Post-Grad

Post-Grad

de Vicky Jenson

  • Post-Grad

  • États-Unis2009
  • Réalisation : Vicky Jenson
  • Scénario : Kelly Fremon
  • Image : Charles Minsky
  • Montage : Dana Congdon
  • Musique : Christophe Beck
  • Producteur(s) : Jeffrey Clifford, Joe Medjuck, Ivan Reitman
  • Interprétation : Alexis Bledel (Ryden Malby), Zach Gilford (Adam), Michael Keaton (Walter Malby), Carol Burnett (Maureen Malby)...
  • Distributeur : Twentieth Century Fox France
  • Date de sortie : 7 juillet 2010
  • Durée : 1h28

Post-Grad

de Vicky Jenson

D'accord, c'est l'été, mais quand même !


D'accord, c'est l'été, mais quand même !

Le premier « vrai » film de Vicky Jenson, jusqu’alors coréalisatrice de médiocres productions DreamWorks (Shrek, Gang de requins), lorgne ouvertement du côté des pires « Disnieyseries », qu’elle parvient même à surpasser en mièvrerie et en médiocrité. Sévèrement étrillé par la presse américaine, Post-Grad bénéficie pourtant, à la faveur de la torpeur estivale, d’une sortie technique en France – quand tant d’autres œuvres qui mériteraient, elles, d’être diffusées en salles et d’y trouver leur public, se retrouvent directement (et dans le meilleur des cas) dans les bacs des vidéoclubs.

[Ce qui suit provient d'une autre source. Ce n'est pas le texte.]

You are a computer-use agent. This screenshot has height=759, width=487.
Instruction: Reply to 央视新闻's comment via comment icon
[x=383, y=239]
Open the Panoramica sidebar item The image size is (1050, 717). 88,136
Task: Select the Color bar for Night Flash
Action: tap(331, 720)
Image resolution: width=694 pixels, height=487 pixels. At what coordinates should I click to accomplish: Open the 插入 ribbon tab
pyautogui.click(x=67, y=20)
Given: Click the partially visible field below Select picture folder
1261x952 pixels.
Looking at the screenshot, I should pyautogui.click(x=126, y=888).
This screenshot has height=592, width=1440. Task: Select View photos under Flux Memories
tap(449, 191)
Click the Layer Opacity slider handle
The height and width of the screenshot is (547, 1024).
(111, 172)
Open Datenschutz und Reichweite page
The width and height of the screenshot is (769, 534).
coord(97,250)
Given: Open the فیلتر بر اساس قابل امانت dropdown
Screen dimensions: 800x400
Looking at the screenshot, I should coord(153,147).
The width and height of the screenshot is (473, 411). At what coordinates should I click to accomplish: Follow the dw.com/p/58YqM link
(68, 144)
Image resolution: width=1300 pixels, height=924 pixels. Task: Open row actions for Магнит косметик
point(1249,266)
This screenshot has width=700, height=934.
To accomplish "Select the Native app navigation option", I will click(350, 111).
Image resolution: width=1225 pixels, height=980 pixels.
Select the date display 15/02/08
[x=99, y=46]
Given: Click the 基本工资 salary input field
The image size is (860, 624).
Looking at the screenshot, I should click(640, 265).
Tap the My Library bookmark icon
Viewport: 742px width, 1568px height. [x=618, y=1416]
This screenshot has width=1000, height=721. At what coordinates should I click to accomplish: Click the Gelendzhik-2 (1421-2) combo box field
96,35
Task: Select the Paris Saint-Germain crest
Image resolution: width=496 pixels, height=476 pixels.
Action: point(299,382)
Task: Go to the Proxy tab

Ryden vient de terminer ses études supérieures. Armée de son diplôme, elle pense pouvoir désormais réaliser ses rêves professionnels, mais le poste qu’elle convoite au sein de la plus prestigieuse maison d’édition de Los Angeles lui échappe. La pauvre Ryden découvre alors que trouver du travail, c’est dur, et qu’être adulte c’est bien compliqué. Heureusement, sa famille de doux excentriques et son meilleur ami sont là pour l’aider à trouver sa voie.

S’appuyant sur un comique piteux et une fantaisie poussive, et ponctué par des chansons gluantes, Post-Grad témoigne d’une absence abyssale d’enjeux narratifs, aggravée par un manque de rythme terrifiant et une interprétation catastrophique (pauvre Michael Keaton, quelle triste fin de carrière…). Le jeu crispant de la jeune actrice principale n’aide pas à rendre sympathique son personnage de tête à claques qui n’hésite pas à s’acheter un appartement avant d’être sûre d’avoir décroché un travail, et qui considère comme une suprême horreur de devoir vivre aux crochets de maman et de papa-poule le temps de pouvoir voler de ses propres ailes.

Le film ne s’appesantit guère sur les affres de la recherche d’emploi – expédiée en deux-trois scènes passe-partout – et se concentre rapidement sur ce qui, au fond, intéresse vraiment les filles : la quête du Prince Charmant. Ryden est tellement obsédée par sa réussite professionnelle qu’elle ne voit pas à quel point son meilleur ami, qui l’aime et souffre en silence, est sensible, doux, attentionné et beau (quoique très fade).

Il faudra que celui-ci se fâche et lui dise ses quatre vérités (en gros : « tu penses tellement à ton futur que tu ne t’occupes pas de moi ! ») pour qu’elle réalise enfin sa tragique erreur et rectifie le tir : lorsque le boulot de ses rêves lui tombera tout cuit du ciel, elle n’hésitera pas à tout plaquer pour suivre l’homme de sa vie – qui, de son côté, ne renoncera à rien pour elle et pourra se préparer à une belle carrière. En 2010, après cinquante ans d’un pernicieux processus d’émancipation des femmes, il est sain que des œuvres d’avant-garde viennent rappeler aux jeunes spectatrices le sens des priorités.